======== Supplied data

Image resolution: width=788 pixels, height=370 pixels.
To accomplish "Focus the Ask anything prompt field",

================
======== Supplied data

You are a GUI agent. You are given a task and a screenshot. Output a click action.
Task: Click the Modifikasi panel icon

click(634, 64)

================

▶ **Directions**: Everything above from the line containing "Image resolution: width=788" down to the line containing "the Ask anything" is to be transcribed exactly, with both of those lines included and nothing else added.

▶ **Problem solution**:
Image resolution: width=788 pixels, height=370 pixels.
To accomplish "Focus the Ask anything prompt field",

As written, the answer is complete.